The Samba-Bugzilla – Bug 7233
print fails with jobs >4GB from Win7 clients
Last modified: 2010-03-30 17:30:02 UTC
Printing from jobs with sizes above 4GB failes with the newest Win7 client. The spool file grows up to 4.1GB and stops growing afterwards. No errors are reported by the windows client and the windows spooler shows full progress. log log level 2
the samba server reports the following.
[2010/03/10 12:06:04, 1] smbd/service.c:1063(make_connection_snum)
w7-dgraf (::ffff:192.168.102.97) connect to service Hold initially as user guest (uid=2009, gid=7000) (pid 20847)
[2010/03/10 12:19:17, 1] smbd/service.c:1240(close_cnum)
w7-dgraf (::ffff:192.168.102.97) closed connection to service Hold
[2010/03/10 12:19:53, 0] lib/util_sock.c:539(read_fd_with_timeout)
[2010/03/10 12:19:53, 0] lib/util_sock.c:1491(get_peer_addr_internal)
getpeername failed. Error was Transport endpoint is not connected
read_fd_with_timeout: client 0.0.0.0 read error = Connection reset by peer.
Ups -- this is a cut and paste artefact.
Forgot to mention that the Win7 client is 64bit
I'll need more than a log level2 I'm afraid. Can you get me a wireshark trace of the Win7 client sending a <4Gb file to a Windows printserver, plus a wireshark trace of the same thing against smbd ? I don't need the full log, just the part around the 4gb mark.
Created attachment 5487 [details]
Proposed patch for 3.4.x
Oooh. I think this may be our fault and an obvious flaw.... (sorry).
Can you try this patch. It should apply cleanly to 3.4.x. If you can confirm it works I'll get this into all current branches for the next release.
(In reply to comment #3)
That didn't seem to do the trick. I'll generate a more verbose log. It'd take a while until I find the time to install wireshark on my winbox. Is the log of use without the wireshark protocol ?
So long as it's a debug level 10 around the place where the Win7 client cancels the job, yes.
Created attachment 5500 [details]
level 10 log for the >4GB bug
This log doesn't seem to cover the case I'm interested in. It stops way before the 0xFFFFFFFF offset position which is the interesting problem.
How are you able to reproduce creating a 4+Gb print job ? If you can let me know how you do this in a way I can repeat I should be able to track down and fix this.
The whole log is much larger.

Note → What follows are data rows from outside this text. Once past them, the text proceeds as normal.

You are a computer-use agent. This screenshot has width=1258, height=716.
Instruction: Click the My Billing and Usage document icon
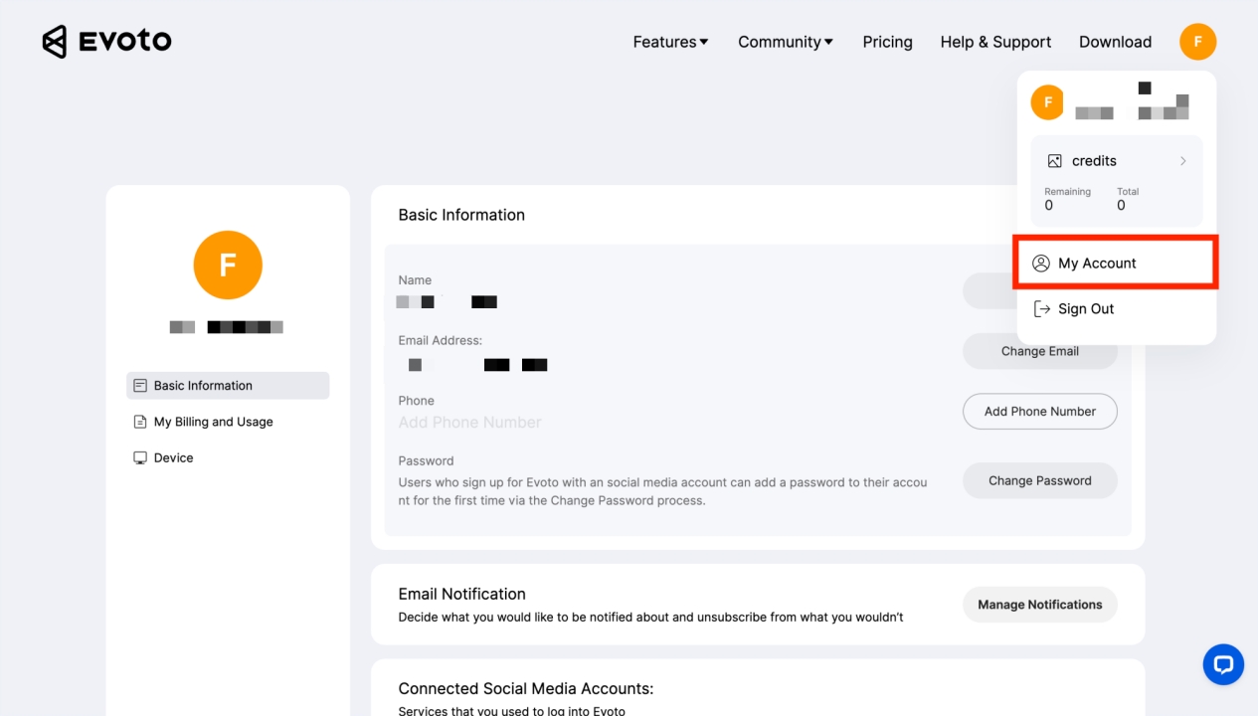click(x=140, y=422)
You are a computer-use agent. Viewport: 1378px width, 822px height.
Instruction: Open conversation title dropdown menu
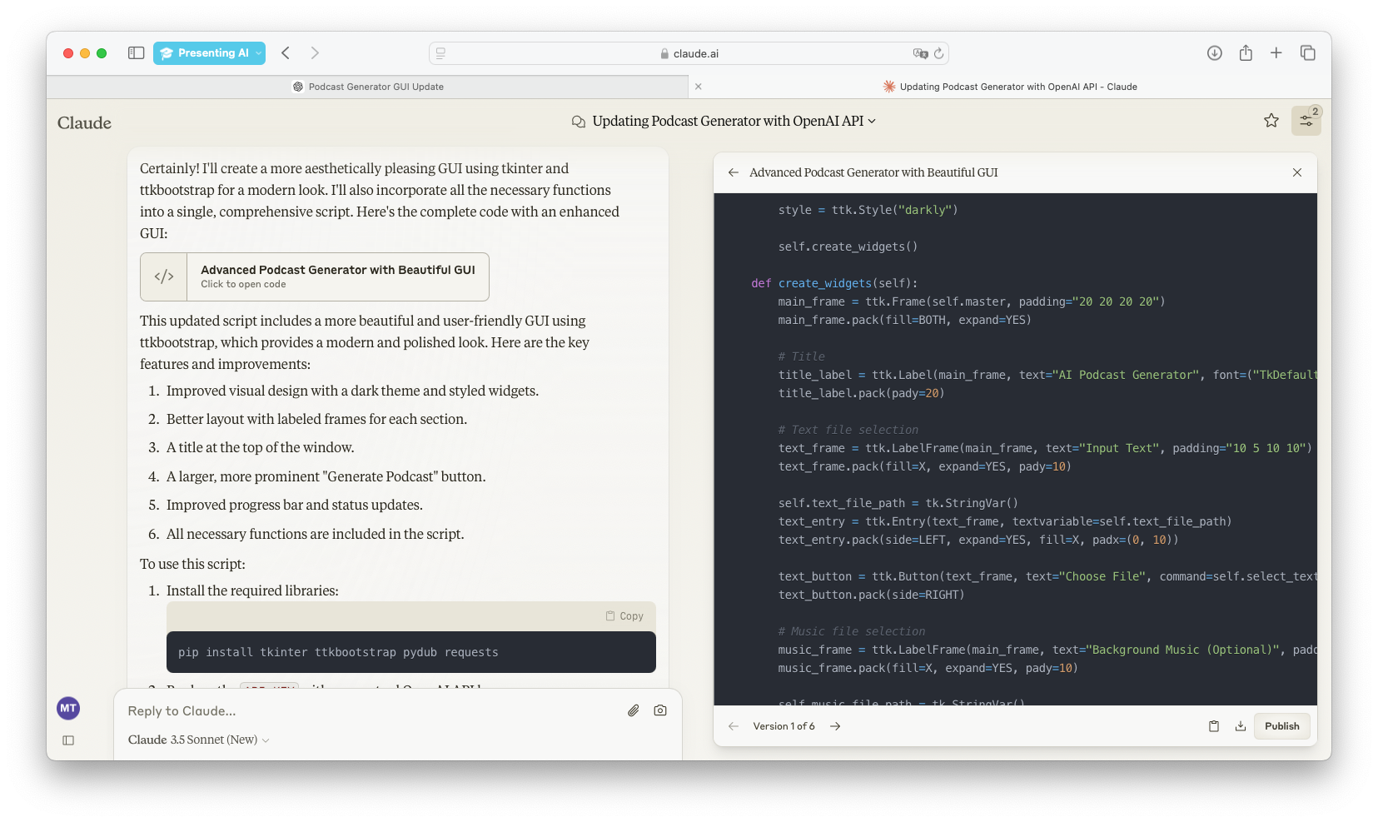pos(724,122)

I just posted the part around the point where the spool file stopped growing. Didn't know how large an attachment can be. I could post the whole log (356M) or place it on my web server. Or you may tell me which values to look for so I could cut out the interesting part.

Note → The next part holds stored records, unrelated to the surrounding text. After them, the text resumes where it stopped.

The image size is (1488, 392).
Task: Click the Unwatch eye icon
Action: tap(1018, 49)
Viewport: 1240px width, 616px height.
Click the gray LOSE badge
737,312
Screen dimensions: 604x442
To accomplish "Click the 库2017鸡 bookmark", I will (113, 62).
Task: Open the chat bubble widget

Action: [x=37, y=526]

The 7.1 GB job is the output of a pdf which is rather small in file size (4MB) but large in pages with one bitmap object referenced on every second page. Unfortunately I'm not allowed to hand out the pdf. The printer driver also seems to be involved in this problem, since not all printer drivers produce this error although our printer driver works fine when connected to a win server. I'll try to give you a setup in which to reproduce this error.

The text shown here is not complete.